Adding expenses in Pennies is almost as easy as spending the money to begin with. Users simply tap the “Add expense” button and a calculator-style screen pops up, type in the dollar amount, choose from one of 10 expense categories, and save. The front screen automatically updates the total expenditure amount for the month, along with average expenses per day and total number of purchases. Pennies even shows your top three expenses broken down by category.
Pennies does have at least one notable flaw for an app with its name. Oddly, the app restricts the starting budget dollar amount to the nearest hundred dollars—i.e., $1,500, $1,600, $2,400, $2,500, and so forth. If your budget for September is $2450.25, your calculations are off from the start.

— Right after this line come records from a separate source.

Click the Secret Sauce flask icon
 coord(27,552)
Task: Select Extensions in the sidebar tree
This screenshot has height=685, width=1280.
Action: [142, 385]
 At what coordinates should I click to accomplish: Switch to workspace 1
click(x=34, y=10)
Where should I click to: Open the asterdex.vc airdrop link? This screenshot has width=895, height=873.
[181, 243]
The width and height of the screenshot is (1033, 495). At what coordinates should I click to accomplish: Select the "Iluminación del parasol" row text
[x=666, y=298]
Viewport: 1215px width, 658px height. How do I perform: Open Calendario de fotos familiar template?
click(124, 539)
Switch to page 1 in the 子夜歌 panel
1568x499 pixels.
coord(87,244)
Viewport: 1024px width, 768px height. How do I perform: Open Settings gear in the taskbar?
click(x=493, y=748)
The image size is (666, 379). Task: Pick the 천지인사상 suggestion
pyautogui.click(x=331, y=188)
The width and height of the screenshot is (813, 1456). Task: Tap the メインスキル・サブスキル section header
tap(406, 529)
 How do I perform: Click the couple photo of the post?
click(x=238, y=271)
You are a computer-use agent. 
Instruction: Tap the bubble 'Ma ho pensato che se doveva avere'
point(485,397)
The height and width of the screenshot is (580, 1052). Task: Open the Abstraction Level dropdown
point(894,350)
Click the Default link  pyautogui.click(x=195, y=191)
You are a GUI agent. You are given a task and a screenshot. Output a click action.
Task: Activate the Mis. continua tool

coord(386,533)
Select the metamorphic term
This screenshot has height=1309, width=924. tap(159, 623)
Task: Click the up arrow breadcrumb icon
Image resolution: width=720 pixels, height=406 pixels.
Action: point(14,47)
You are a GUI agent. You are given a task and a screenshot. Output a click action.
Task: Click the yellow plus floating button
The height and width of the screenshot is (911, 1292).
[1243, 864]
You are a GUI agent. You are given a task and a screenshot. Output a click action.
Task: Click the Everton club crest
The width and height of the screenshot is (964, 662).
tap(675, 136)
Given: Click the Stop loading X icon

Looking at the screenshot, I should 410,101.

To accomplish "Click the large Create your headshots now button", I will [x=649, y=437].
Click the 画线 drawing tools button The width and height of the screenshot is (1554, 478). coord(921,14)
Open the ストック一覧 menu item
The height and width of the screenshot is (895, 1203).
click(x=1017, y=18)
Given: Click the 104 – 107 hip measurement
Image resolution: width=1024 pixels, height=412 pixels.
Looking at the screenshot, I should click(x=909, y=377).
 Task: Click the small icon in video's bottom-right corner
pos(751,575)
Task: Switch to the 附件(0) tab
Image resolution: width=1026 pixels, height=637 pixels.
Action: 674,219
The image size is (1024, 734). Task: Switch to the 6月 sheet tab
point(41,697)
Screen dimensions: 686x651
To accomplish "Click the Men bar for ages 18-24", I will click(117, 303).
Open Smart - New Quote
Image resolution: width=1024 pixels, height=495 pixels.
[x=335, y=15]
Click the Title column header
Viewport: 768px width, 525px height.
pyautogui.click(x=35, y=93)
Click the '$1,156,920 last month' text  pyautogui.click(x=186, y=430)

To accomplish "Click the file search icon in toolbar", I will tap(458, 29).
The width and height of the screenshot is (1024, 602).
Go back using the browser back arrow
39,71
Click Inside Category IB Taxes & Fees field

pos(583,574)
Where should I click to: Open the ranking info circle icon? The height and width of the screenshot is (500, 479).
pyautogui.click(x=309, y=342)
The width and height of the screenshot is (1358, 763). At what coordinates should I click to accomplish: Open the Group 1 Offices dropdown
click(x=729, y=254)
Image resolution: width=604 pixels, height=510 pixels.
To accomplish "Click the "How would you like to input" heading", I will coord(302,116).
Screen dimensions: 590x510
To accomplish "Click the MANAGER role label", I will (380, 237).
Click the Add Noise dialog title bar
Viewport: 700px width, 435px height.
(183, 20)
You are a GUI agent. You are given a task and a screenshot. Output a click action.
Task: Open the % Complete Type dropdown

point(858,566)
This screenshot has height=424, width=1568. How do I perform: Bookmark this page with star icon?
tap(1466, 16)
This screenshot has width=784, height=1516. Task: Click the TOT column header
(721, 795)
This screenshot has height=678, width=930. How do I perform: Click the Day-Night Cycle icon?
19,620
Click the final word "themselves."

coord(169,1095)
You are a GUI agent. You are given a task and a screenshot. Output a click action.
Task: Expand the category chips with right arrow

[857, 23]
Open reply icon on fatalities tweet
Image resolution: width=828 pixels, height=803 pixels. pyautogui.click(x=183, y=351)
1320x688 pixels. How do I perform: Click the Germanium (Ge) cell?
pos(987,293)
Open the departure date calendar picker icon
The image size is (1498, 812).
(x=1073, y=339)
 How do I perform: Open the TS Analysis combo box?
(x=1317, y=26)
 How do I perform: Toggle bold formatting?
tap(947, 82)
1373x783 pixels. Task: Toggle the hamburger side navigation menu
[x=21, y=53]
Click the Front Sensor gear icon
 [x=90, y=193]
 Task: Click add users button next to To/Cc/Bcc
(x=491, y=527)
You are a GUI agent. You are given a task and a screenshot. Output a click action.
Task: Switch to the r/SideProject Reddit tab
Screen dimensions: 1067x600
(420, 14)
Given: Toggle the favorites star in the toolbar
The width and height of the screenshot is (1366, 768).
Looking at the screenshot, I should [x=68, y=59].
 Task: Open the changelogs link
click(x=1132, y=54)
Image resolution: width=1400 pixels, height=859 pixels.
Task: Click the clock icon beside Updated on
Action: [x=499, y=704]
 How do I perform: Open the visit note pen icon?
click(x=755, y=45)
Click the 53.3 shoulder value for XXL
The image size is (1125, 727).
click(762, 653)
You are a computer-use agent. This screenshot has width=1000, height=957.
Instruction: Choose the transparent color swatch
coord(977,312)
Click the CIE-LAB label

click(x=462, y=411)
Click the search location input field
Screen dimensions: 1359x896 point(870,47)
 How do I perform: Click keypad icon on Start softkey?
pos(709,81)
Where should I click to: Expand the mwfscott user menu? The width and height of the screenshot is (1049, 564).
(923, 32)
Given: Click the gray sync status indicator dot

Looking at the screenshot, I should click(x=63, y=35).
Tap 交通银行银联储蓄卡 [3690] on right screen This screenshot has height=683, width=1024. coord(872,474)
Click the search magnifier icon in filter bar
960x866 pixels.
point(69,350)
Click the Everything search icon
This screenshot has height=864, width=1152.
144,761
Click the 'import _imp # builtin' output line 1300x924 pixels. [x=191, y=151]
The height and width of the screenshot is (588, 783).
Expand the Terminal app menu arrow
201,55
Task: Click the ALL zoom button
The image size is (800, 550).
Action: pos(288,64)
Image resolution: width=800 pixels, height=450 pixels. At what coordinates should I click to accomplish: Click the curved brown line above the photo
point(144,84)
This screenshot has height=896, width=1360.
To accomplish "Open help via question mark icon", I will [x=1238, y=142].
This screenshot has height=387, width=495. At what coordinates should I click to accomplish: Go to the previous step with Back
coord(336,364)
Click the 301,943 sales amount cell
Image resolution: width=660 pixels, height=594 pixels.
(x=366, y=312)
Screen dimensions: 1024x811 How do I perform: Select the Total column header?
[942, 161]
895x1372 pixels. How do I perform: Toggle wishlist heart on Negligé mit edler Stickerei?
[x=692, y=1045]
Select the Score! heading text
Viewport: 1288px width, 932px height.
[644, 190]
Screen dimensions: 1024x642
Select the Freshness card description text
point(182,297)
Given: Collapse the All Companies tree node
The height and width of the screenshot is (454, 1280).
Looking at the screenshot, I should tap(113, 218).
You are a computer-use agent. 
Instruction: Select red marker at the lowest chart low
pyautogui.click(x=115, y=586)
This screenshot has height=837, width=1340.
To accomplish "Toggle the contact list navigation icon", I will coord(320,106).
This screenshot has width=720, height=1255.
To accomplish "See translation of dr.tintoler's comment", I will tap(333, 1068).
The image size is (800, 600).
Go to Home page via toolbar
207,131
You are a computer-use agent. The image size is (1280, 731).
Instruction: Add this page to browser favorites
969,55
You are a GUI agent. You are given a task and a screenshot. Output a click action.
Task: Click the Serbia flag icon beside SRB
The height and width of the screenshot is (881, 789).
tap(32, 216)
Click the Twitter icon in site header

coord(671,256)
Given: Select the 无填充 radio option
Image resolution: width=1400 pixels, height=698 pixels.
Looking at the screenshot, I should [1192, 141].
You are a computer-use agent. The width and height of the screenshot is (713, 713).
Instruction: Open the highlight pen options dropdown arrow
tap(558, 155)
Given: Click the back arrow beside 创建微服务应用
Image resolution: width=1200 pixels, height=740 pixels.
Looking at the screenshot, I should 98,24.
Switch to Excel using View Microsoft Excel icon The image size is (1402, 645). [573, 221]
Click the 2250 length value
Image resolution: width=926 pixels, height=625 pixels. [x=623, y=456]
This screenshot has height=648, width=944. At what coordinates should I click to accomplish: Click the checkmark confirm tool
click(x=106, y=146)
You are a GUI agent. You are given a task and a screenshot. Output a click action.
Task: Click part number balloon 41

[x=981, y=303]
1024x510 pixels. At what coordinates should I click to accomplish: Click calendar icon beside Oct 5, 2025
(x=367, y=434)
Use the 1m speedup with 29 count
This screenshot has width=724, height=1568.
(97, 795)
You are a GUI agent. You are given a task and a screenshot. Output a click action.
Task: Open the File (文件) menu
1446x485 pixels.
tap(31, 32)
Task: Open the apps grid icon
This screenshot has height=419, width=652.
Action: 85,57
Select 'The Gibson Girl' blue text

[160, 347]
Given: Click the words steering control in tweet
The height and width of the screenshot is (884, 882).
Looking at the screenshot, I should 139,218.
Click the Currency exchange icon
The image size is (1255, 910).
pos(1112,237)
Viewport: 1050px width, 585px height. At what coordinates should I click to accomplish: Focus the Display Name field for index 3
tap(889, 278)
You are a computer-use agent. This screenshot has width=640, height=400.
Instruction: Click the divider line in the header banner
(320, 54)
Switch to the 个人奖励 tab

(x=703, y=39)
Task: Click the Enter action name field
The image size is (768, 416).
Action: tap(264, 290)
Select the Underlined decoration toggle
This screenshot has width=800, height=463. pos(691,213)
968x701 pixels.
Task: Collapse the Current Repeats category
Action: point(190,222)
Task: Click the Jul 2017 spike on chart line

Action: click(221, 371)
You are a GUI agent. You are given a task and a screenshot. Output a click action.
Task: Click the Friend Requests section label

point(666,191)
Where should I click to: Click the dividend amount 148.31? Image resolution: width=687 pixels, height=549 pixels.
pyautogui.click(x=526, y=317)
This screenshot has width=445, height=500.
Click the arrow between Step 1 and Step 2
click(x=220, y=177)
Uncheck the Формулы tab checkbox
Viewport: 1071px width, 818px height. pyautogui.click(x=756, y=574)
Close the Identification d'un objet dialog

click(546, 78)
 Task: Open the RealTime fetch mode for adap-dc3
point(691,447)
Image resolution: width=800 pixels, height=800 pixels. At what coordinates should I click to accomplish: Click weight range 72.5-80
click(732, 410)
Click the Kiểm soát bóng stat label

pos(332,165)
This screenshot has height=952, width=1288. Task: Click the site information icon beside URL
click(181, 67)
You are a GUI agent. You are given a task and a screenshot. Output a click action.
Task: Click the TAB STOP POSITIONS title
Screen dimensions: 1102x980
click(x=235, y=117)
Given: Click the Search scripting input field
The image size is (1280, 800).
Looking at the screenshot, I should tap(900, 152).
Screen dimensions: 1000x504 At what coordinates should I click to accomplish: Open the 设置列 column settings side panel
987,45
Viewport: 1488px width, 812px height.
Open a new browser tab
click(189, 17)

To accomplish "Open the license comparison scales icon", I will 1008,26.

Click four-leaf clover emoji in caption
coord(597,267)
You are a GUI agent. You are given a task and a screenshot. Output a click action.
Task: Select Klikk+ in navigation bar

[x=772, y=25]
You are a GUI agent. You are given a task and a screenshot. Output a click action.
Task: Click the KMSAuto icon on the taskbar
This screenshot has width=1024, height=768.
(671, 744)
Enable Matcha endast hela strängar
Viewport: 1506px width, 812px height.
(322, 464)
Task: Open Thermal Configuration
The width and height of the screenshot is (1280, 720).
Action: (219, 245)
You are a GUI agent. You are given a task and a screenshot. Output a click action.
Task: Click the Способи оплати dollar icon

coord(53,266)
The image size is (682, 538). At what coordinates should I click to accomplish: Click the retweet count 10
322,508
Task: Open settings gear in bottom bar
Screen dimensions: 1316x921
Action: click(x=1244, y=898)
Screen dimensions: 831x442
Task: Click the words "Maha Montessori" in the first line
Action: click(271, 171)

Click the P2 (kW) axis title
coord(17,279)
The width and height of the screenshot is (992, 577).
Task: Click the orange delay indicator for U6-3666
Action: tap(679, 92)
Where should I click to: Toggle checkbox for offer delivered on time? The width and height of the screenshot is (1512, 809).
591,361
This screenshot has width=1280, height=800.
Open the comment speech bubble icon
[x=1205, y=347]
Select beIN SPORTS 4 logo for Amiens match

That’s irritating and it should be something the developers fix in future releases. Also, the app doesn’t allow for editing dates. So if procrastinators like Neb doesn’t get around to entering yesterday’s expenses until today, the expenses are recorded today and there’s nothing that can be done about it.
And although the app is simple, it would be nice to have the option of adding or customizing expense categories. Right now, users can assign expenses to food, amusement, travel, household, auto, hobby, electronics, personal, groceries and, if those aren’t general enough, “general.” Pennies does have a “notes” function that allows users to make a record of what each expense was for. That said, some useful optional categories might include coffee (those daily trips to Starbucks can really add up), books, music, and gifts. Finally, there is no way to export the data out of the phone, which makes an app designed to make tracking expenses convenient much less so.
It’s best to think of Pennies as a handy way to keep track of expenses quickly and simply, sort of like an electronic back-of-the-envelope calculator. Users seeking sophistication will find it elsewhere. But for the Nebs of the world, Pennies is good enough.
Pennies is compatible with any iPhone or iPod touch running the iPhone 2.0 software update.
[Ben Boychuk is a freelance writer and columnist in Rialto, California. He does not actually have a friend named Neb Chukboy.]